#### Task prompt:
Reproduce precisely the lines of the listing below, starting with the line that contains "The image size is (996, 362)." and stopping after the line that contains "Task: Turn off 脚本调用公式限制 switch"; include nothing else.
========================================
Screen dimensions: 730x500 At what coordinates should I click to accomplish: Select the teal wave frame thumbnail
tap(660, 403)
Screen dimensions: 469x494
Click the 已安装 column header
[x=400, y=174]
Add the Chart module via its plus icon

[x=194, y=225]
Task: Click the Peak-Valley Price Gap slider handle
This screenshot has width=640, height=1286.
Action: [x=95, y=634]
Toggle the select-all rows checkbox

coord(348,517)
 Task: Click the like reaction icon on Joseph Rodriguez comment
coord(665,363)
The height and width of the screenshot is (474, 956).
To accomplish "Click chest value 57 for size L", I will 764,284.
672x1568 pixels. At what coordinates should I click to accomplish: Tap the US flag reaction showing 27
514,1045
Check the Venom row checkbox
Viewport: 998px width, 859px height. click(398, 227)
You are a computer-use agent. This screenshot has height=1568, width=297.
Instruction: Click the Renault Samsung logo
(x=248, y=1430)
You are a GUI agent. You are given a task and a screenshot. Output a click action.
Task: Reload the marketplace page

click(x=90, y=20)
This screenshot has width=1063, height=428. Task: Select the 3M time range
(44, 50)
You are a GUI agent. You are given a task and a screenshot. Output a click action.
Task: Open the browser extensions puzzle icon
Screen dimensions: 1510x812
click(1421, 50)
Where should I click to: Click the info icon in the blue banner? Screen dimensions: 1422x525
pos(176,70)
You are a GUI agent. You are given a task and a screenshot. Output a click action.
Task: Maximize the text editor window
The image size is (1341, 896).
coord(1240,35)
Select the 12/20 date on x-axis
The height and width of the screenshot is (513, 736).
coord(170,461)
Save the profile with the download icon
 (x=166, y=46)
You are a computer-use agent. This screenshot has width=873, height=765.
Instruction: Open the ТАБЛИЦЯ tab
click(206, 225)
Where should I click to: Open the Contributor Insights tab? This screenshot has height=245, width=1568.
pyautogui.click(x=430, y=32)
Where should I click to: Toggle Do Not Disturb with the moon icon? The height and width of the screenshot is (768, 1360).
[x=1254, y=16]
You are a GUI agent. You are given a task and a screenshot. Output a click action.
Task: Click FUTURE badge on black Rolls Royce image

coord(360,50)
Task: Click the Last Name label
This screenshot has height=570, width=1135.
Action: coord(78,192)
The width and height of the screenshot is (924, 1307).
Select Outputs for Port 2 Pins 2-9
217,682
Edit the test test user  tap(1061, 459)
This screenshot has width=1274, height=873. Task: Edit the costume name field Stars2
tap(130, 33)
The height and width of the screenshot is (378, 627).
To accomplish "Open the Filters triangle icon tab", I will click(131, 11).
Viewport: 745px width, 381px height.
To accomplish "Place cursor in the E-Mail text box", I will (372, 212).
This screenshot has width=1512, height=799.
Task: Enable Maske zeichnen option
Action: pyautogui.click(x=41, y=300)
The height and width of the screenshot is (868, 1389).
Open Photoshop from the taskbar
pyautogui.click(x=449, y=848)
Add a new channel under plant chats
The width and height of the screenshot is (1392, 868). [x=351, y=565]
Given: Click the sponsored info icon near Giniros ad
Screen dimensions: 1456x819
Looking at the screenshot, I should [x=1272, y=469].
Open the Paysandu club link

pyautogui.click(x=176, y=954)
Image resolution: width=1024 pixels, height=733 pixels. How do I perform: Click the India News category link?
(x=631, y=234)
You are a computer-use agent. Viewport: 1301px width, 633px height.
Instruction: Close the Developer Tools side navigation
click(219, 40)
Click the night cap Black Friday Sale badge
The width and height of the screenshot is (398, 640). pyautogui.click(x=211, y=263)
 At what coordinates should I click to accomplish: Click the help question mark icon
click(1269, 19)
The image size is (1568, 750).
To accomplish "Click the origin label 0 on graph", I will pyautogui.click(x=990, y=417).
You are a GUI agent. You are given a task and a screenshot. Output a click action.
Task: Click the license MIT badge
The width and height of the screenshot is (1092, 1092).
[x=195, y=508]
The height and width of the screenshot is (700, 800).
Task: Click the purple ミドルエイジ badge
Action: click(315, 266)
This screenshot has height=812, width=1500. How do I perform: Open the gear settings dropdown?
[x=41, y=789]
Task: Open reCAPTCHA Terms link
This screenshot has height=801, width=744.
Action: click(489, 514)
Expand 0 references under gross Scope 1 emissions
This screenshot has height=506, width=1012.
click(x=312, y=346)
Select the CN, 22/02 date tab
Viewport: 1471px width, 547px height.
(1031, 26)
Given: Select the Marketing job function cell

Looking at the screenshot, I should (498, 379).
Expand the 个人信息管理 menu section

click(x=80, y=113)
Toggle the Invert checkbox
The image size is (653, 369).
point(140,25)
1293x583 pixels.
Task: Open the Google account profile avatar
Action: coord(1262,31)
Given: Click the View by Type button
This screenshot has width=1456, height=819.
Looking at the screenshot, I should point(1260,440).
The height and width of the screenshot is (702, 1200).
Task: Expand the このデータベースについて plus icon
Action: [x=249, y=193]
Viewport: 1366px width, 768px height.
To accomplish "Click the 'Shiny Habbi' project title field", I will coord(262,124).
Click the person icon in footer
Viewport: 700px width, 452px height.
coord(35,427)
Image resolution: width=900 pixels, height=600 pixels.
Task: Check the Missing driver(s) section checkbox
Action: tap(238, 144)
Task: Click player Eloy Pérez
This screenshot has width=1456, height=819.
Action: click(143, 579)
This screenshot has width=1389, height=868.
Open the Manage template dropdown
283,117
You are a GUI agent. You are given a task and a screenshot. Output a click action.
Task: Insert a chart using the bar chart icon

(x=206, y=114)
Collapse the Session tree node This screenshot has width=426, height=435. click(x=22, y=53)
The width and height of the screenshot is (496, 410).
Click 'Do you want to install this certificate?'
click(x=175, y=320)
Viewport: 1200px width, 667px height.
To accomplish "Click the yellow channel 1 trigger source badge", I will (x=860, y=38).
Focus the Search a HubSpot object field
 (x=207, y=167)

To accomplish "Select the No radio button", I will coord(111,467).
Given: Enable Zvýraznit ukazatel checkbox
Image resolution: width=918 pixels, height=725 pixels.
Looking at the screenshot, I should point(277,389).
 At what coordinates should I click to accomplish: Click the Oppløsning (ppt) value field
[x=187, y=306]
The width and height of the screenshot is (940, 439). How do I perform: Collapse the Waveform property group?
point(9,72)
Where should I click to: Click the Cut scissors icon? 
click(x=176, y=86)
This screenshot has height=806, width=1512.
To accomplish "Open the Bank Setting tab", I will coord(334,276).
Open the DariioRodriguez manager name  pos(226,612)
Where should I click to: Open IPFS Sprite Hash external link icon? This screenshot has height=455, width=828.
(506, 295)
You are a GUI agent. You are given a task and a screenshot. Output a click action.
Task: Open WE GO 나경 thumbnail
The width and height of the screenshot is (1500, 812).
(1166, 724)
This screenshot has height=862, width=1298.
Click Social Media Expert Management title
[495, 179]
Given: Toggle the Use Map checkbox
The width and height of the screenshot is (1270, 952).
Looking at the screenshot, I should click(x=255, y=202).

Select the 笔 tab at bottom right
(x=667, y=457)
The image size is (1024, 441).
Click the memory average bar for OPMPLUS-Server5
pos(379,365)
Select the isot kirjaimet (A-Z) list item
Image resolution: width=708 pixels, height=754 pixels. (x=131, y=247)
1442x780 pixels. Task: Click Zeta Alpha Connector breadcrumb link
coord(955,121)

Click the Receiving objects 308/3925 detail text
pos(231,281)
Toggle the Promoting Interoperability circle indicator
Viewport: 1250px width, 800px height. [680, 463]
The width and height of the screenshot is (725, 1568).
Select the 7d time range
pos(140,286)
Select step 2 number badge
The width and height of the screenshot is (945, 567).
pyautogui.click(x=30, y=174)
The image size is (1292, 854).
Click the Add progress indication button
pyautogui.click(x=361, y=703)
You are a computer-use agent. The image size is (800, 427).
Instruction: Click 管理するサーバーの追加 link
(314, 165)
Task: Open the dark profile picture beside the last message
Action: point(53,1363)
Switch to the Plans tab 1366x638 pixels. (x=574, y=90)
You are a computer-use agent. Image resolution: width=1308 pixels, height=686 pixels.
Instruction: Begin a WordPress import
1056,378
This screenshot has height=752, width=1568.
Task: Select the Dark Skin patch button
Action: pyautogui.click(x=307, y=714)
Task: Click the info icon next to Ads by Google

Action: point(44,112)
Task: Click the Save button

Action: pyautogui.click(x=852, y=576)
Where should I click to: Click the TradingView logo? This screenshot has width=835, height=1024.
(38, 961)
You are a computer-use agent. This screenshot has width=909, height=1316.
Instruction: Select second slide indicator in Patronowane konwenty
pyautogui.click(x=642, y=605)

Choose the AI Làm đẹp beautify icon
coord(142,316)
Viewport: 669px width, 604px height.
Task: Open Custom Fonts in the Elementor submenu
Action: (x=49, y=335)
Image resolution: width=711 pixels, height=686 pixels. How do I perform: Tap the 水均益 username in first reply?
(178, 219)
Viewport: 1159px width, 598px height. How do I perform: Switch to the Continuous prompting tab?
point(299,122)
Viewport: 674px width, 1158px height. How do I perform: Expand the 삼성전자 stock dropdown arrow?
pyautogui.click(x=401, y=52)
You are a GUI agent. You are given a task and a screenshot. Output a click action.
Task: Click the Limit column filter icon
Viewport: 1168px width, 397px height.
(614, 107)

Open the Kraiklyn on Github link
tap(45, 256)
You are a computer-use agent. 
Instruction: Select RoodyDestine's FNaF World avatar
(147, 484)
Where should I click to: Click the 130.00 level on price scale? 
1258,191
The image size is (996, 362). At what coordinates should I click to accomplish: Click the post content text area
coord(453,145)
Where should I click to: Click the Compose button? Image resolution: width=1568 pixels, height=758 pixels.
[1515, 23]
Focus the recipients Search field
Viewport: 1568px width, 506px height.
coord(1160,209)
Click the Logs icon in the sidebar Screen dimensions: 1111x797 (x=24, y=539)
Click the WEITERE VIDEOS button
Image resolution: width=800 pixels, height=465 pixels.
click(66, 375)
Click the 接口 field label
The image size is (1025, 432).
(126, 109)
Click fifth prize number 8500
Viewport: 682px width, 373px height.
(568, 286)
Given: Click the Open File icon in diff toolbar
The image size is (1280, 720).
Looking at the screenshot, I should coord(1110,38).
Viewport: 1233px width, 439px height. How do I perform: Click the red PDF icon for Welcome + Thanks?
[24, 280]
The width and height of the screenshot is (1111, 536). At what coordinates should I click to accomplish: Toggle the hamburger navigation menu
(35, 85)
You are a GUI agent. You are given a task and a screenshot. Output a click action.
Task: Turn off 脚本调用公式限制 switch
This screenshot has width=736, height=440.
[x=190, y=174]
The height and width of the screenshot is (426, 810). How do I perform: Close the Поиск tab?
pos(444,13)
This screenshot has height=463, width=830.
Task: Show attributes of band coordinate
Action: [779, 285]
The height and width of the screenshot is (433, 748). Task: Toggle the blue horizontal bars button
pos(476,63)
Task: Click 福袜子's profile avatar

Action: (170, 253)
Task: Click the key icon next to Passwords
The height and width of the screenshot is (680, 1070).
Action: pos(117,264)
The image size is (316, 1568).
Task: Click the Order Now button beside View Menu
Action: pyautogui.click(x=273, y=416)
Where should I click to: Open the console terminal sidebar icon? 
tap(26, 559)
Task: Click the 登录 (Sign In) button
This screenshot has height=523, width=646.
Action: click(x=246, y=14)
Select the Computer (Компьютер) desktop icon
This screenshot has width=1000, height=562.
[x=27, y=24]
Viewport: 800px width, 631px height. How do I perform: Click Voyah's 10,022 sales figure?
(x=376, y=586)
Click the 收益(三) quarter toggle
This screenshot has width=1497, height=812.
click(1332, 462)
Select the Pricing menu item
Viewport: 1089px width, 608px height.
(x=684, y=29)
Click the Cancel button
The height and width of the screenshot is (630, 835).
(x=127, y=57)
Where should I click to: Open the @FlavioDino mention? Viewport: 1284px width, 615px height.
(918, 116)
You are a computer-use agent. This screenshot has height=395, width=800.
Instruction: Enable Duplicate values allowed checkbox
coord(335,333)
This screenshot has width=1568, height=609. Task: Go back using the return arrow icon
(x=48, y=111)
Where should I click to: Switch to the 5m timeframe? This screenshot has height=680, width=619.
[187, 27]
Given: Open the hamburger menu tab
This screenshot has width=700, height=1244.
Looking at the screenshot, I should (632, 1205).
========================================
#### Response for this exercise:
The image size is (996, 362). At what coordinates should I click to accomplish: Click the post content text area
coord(453,145)
Where should I click to: Click the Compose button? Image resolution: width=1568 pixels, height=758 pixels.
[1515, 23]
Focus the recipients Search field
Viewport: 1568px width, 506px height.
coord(1160,209)
Click the Logs icon in the sidebar Screen dimensions: 1111x797 (x=24, y=539)
Click the WEITERE VIDEOS button
Image resolution: width=800 pixels, height=465 pixels.
click(66, 375)
Click the 接口 field label
The image size is (1025, 432).
(126, 109)
Click fifth prize number 8500
Viewport: 682px width, 373px height.
(568, 286)
Given: Click the Open File icon in diff toolbar
The image size is (1280, 720).
Looking at the screenshot, I should coord(1110,38).
Viewport: 1233px width, 439px height. How do I perform: Click the red PDF icon for Welcome + Thanks?
[24, 280]
The width and height of the screenshot is (1111, 536). At what coordinates should I click to accomplish: Toggle the hamburger navigation menu
(35, 85)
You are a GUI agent. You are given a task and a screenshot. Output a click action.
Task: Turn off 脚本调用公式限制 switch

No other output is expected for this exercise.